The AssetMapper Component Caching System in dev
When developing your app in debug mode, the AssetMapper component will calculate the content of each asset file and cache it. Whenever that file changes, the component will automatically re-calculate the content.
The system also accounts for "dependencies": If app.css
contains
@import url('other.css')
, then the app.css
file contents will also be
re-calculated whenever other.css
changes. This is because the version hash of other.css
will change... which will cause the final content of app.css
to change, since
it includes the final other.css
filename inside.
Mostly, this system just works. But if you have a file that is not being re-calculated when you expect it to, you can run:
1
$ php bin/console cache:clear
This will force the AssetMapper component to re-calculate the content of all files.

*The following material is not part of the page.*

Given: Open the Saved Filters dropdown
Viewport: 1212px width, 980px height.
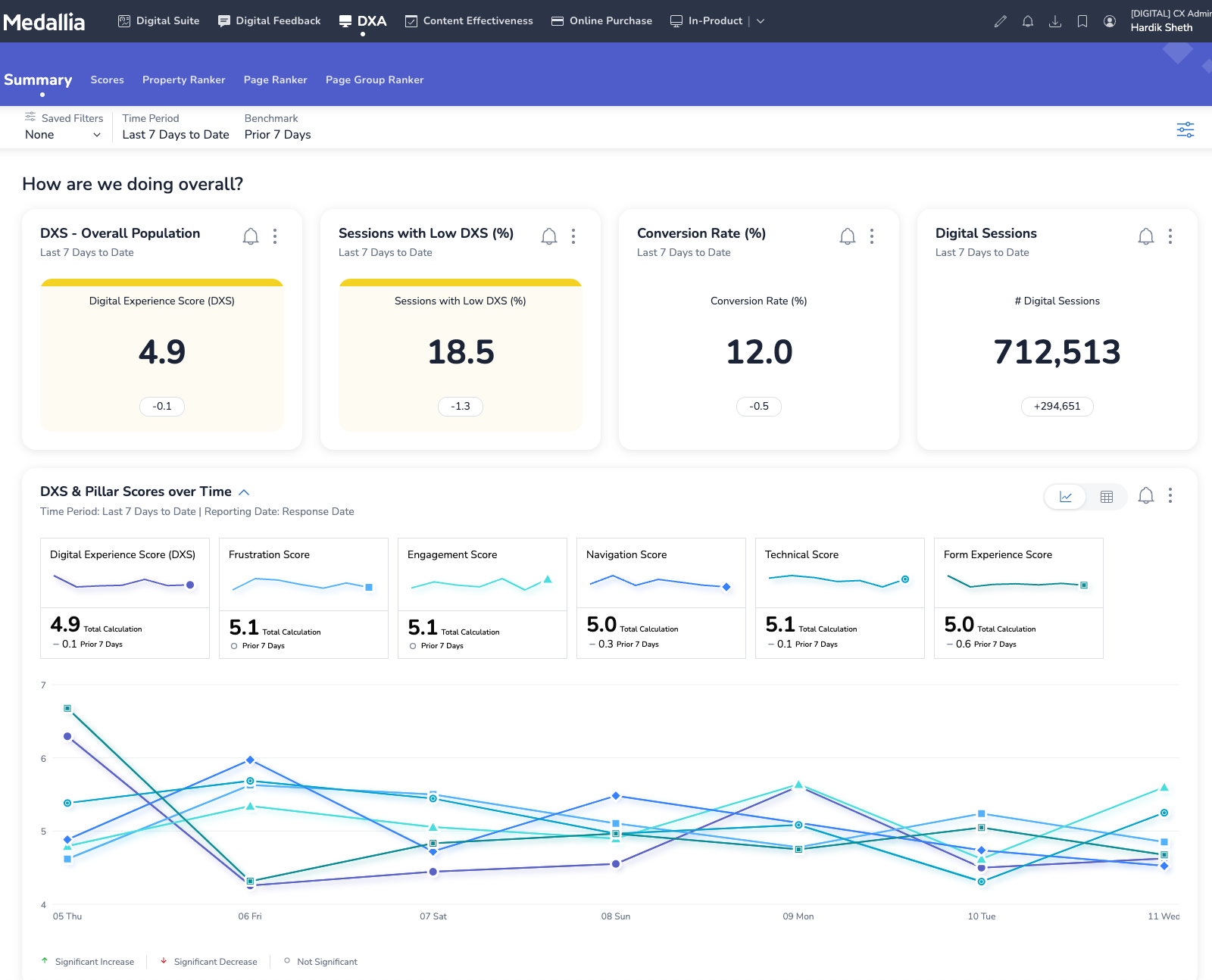Looking at the screenshot, I should tap(63, 135).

Run Security Audits on Your Dependencies
Similar to npm
, the AssetMapper component comes bundled with a
command that checks security vulnerabilities in the dependencies of your application:
1 2 3 4 5 6 7 8 9 10 11 12 13 14 15
$ php bin/console importmap:audit
-------- --------------------------------------------- --------- ------- ---------- -----------------------------------------------------
Severity Title Package Version Patched in More info
-------- --------------------------------------------- --------- ------- ---------- -----------------------------------------------------
Medium jQuery Cross Site Scripting vulnerability jquery 3.3.1 3.5.0 https://api.github.com/advisories/GHSA-257q-pV89-V3xv
High Prototype Pollution in JSON5 via Parse Method json5 1.0.0 1.0.2 https://api.github.com/advisories/GHSA-9c47-m6qq-7p4h
Medium semver vulnerable to RegExp Denial of Service semver 4.3.0 5.7.2 https://api.github.com/advisories/GHSA-c2qf-rxjj-qqgw
Critical Prototype Pollution in minimist minimist 1.1.3 1.2.6 https://api.github.com/advisories/GHSA-xvch-5gv4-984h
Medium ESLint dependencies are vulnerable minimist 1.1.3 1.2.2 https://api.github.com/advisories/GHSA-7fhm-mqm4-2wp7
Medium Bootstrap Vulnerable to Cross-Site Scripting bootstrap 4.1.3 4.3.1 https://api.github.com/advisories/GHSA-9v3M-8fp8-mi99
-------- --------------------------------------------- --------- ------- ---------- -----------------------------------------------------
7 packages found: 7 audited / 0 skipped
6 vulnerabilities found: 1 Critical / 1 High / 4 Medium
The command will return the 0
exit code if no vulnerability is found, or
the 1
exit code otherwise. This means that you can seamlessly integrate this
command as part of your CI to be warned anytime a new vulnerability is found.
Tip
The command takes a --format
option to choose the output format between
txt
and json
.
6.4
The importmap:audit
command was introduced in Symfony 6.4.